> [Saved data entries]:

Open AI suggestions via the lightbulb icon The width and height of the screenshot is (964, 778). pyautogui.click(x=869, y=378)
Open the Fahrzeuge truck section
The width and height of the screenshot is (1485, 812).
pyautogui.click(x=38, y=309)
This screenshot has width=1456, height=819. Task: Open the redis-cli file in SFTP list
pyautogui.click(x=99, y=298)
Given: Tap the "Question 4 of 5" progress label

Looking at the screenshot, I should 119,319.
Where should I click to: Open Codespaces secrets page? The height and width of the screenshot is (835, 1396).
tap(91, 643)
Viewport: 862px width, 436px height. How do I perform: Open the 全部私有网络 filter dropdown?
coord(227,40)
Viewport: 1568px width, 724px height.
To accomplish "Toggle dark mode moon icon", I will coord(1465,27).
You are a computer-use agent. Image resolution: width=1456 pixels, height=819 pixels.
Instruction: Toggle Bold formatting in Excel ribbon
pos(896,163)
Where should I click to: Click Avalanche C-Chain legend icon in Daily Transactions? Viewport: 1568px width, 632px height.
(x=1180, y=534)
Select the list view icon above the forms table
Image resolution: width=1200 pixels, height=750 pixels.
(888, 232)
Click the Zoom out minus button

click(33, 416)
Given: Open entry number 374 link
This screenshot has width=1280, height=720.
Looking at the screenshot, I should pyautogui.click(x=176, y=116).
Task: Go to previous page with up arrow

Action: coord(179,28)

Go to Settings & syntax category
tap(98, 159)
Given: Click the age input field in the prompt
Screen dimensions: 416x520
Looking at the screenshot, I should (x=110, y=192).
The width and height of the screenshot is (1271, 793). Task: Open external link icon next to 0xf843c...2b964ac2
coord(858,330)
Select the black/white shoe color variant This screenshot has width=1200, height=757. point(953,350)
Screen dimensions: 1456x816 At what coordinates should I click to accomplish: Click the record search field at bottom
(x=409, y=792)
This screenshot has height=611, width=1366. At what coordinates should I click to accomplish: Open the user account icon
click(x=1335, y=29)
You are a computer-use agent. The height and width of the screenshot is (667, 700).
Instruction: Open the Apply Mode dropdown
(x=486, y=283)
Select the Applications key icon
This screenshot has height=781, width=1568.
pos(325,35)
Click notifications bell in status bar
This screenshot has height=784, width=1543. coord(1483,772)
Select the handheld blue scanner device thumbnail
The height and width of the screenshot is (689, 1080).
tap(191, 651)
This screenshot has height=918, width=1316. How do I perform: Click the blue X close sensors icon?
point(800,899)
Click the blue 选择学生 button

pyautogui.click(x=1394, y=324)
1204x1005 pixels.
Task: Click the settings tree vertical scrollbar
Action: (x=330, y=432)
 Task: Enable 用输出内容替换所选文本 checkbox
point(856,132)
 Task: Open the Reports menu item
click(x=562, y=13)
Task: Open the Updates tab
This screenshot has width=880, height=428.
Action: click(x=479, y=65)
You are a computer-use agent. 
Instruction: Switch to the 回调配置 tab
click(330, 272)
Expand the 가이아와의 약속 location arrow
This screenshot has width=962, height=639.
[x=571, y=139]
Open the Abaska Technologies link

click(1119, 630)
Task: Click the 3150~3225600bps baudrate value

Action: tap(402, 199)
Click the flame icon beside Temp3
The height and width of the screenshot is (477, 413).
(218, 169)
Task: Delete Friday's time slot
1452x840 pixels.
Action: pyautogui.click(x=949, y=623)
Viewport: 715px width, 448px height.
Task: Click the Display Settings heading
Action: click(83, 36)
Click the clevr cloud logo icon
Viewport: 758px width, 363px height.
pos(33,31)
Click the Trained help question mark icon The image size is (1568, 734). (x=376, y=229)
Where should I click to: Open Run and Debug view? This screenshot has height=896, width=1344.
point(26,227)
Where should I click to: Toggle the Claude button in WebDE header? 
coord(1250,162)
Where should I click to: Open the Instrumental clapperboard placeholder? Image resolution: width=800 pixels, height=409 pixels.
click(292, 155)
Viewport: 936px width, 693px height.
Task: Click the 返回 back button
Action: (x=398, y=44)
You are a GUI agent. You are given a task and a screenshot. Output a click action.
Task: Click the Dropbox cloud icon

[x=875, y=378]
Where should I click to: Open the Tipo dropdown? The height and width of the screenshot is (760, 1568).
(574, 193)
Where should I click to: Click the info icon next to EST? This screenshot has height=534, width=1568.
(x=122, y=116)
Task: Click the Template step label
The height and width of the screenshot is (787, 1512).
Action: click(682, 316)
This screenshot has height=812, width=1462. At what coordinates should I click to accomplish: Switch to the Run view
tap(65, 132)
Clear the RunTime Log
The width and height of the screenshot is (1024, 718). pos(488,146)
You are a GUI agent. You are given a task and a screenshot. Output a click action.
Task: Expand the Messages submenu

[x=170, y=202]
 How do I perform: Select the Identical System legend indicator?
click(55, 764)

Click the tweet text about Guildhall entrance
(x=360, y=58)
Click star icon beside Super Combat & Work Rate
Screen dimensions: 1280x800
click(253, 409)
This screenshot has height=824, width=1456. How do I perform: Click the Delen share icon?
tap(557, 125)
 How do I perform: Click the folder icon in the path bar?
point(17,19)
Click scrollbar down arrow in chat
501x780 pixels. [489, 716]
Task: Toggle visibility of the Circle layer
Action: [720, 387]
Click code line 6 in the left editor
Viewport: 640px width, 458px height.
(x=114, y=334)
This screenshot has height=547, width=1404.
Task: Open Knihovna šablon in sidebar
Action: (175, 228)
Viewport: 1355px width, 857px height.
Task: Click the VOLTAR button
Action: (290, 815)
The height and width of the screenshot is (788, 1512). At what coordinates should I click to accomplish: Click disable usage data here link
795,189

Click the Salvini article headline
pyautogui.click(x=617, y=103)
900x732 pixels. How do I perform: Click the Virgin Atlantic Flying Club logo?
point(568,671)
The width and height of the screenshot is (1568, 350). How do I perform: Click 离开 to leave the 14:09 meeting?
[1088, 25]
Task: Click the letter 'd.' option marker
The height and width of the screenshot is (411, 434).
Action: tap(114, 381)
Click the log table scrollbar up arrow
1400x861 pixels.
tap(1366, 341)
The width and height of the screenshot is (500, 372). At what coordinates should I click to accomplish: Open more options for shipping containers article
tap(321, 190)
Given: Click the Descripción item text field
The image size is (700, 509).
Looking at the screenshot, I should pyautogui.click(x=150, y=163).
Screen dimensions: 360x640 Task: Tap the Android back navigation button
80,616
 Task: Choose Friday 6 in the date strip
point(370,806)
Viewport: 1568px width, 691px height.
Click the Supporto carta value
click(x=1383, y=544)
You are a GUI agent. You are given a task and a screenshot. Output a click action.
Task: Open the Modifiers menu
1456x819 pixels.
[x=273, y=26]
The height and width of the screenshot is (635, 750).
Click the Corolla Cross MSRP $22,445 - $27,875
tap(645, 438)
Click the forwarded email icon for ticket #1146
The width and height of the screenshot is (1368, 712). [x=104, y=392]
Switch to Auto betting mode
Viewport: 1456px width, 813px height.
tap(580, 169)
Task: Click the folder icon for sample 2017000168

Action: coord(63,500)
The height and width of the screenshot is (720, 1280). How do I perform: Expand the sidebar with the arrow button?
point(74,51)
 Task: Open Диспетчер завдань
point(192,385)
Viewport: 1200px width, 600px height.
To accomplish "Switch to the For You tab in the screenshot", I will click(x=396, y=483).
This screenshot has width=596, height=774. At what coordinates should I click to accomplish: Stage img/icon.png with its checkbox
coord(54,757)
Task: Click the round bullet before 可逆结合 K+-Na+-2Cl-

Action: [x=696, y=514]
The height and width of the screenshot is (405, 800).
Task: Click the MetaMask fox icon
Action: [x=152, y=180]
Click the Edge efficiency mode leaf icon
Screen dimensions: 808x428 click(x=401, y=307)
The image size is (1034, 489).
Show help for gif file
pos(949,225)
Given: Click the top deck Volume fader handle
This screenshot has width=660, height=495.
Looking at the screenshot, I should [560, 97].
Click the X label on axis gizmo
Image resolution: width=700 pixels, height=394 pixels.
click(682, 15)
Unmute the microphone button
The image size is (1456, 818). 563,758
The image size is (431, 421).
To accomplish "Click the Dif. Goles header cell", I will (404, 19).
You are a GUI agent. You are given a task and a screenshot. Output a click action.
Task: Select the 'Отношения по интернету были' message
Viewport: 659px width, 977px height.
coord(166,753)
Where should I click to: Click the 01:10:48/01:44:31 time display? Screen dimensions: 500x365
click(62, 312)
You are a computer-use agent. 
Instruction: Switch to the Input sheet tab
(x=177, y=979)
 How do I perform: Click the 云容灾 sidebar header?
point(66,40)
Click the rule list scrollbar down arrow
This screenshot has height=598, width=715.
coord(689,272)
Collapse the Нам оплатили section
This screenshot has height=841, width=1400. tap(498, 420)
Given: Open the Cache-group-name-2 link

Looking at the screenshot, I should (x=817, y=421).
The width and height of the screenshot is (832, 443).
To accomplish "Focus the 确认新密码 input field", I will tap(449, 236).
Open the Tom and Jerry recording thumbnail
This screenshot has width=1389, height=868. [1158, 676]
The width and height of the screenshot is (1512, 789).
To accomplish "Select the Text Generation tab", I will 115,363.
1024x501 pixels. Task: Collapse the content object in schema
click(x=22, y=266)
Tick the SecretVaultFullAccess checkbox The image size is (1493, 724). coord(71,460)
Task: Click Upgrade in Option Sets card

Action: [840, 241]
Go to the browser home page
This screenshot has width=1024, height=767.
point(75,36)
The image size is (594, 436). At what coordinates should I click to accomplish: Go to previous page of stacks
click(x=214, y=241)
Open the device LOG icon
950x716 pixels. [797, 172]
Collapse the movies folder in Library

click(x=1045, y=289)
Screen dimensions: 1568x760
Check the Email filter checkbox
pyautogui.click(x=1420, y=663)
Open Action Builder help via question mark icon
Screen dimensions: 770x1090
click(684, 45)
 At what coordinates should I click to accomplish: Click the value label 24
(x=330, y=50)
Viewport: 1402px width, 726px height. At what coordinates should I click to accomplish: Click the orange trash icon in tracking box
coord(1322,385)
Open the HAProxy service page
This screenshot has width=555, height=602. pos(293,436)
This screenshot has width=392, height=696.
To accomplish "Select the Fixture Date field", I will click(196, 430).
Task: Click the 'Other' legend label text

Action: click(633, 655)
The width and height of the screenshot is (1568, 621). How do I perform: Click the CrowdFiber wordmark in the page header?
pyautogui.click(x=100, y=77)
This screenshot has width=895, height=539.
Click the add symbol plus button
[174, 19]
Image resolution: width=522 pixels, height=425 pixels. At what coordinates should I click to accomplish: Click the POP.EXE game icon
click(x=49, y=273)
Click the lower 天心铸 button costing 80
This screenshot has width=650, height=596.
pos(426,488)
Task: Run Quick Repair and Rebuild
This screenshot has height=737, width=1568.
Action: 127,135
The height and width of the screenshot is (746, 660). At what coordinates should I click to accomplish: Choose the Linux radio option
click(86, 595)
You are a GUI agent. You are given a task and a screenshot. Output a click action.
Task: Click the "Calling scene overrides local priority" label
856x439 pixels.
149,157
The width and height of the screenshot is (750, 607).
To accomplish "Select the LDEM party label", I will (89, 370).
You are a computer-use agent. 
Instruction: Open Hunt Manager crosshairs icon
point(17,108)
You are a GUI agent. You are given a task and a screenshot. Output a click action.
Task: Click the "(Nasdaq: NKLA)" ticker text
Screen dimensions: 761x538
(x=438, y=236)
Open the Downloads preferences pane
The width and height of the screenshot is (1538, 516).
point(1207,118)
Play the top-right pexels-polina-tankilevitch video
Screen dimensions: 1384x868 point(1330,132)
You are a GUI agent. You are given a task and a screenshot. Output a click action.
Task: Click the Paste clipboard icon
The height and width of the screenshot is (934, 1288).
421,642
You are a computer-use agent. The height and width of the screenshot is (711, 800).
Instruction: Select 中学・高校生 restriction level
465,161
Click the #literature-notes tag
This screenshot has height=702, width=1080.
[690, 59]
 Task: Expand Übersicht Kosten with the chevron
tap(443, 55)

> [EXERCISE PROMPT]: Turn everything in the listing above, from its first line down to the line containing "coord(227,40)", into a Markdown table with the columns Row and Line. Skip blank lines.

> [COMPLETE ANSWER]:
| Row | Line |
|---|---|
| 1 | Open AI suggestions via the lightbulb icon The width and height of the screenshot is (964, 778). pyautogui.click(x=869, y=378) |
| 2 | Open the Fahrzeuge truck section |
| 3 | The width and height of the screenshot is (1485, 812). |
| 4 | pyautogui.click(x=38, y=309) |
| 5 | This screenshot has width=1456, height=819. Task: Open the redis-cli file in SFTP list |
| 6 | pyautogui.click(x=99, y=298) |
| 7 | Given: Tap the "Question 4 of 5" progress label |
| 8 | Looking at the screenshot, I should 119,319. |
| 9 | Where should I click to: Open Codespaces secrets page? The height and width of the screenshot is (835, 1396). |
| 10 | tap(91, 643) |
| 11 | Viewport: 862px width, 436px height. How do I perform: Open the 全部私有网络 filter dropdown? |
| 12 | coord(227,40) |